Getting regular quality sleep will vastly improve your hormone regulation. Poor sleep will have a negative effect on hormones, such as, cortisol, testosterone, oestrogen, progesterone, growth hormone, thyroid, melatonin, and also hunger hormones, like insulin, leptin and ghrelin.
Essentially our life suffers majorly without enough sleep. That being said, how can we improve our sleep quality?
Here is a list of things that will improve your sleeping habits:
- Creating a bed time routine
- Prioritising 7-9 hours of quality sleep per night
- Get to bed and wake up at the same time every day
- Black out curtains. A darker room has been proven to improve sleep quality
- Optimal room temperature should be around 65 degrees Fahrenheit (18.3ºC)

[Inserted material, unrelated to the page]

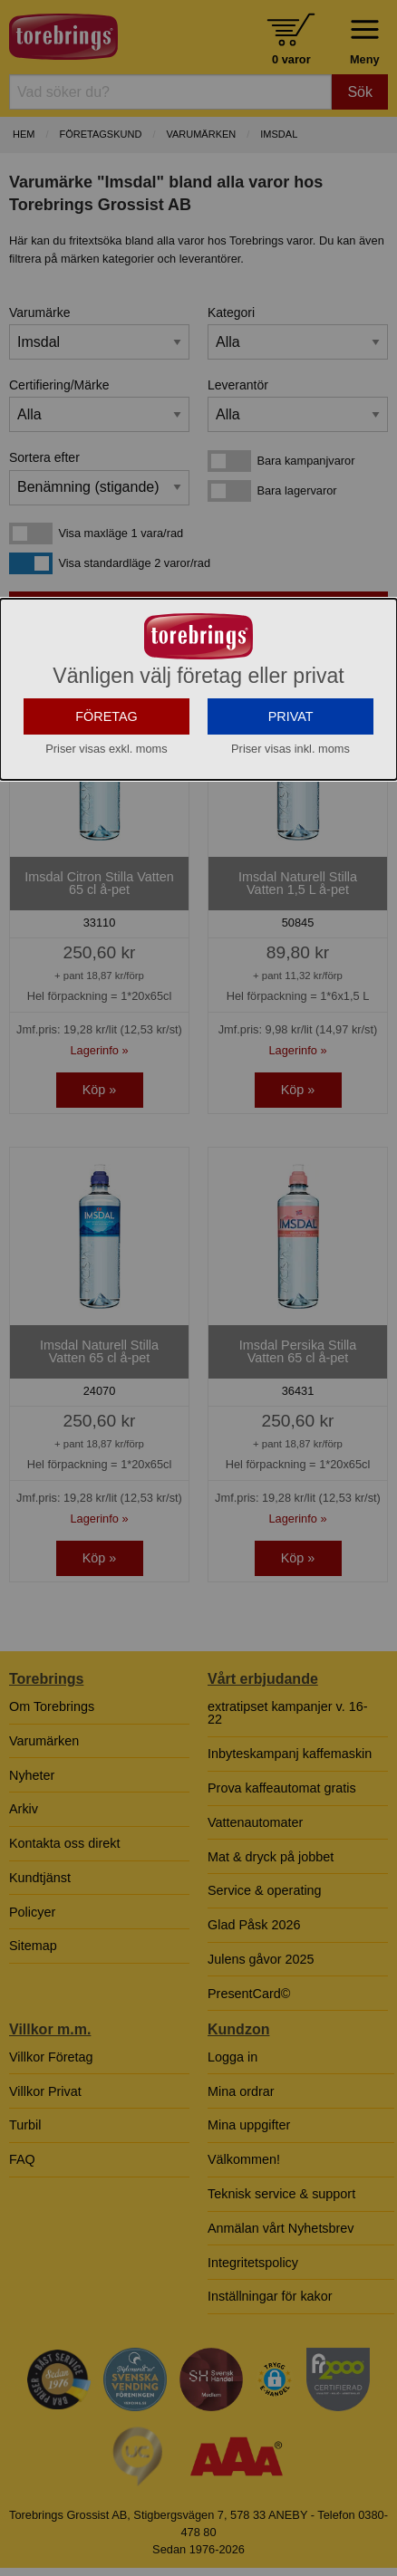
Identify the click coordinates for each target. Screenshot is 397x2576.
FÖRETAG (106, 837)
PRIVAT (291, 837)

- No screens for at least 1-2 hours before sleep. That means no phone screens, television, laptops, etc
- Consume your last meal 3 hours prior to sleeping
- Having a hot bath using magnesium bath salts in the evening. Magnesium is great for managing anxiety and improving sleep. We often tend to be deficient in magnesium also.
- Reading a book
- 5-10 minutes of meditation
- Wash your bedsheets often for more comfort
Other things that you can do to boost sleep quality:
- Follow an exercise program consistently
- Limit caffeine intake or only consume caffeine in the mornings
- Eat a high protein diet
- Prioritise nutrient dense foods
- Avoid highly processed foods
- Hydrate throughout the day
- Increase activity levels by going for a 30 minute walk
- Be productive in the day. This is often overlooked but make sure you’ve completed your daily tasks which will reduce anxiety.
I would strongly suggest that you take a look at your own sleeping habits and assess where improvements can be made. It could be the biggest life changing thing that you could possibly do. Optimising your sleep quality will make you happier, healthier and leaner in the long run. Identify, sleep, as a pillar of health, and use it to become a better version of yourself.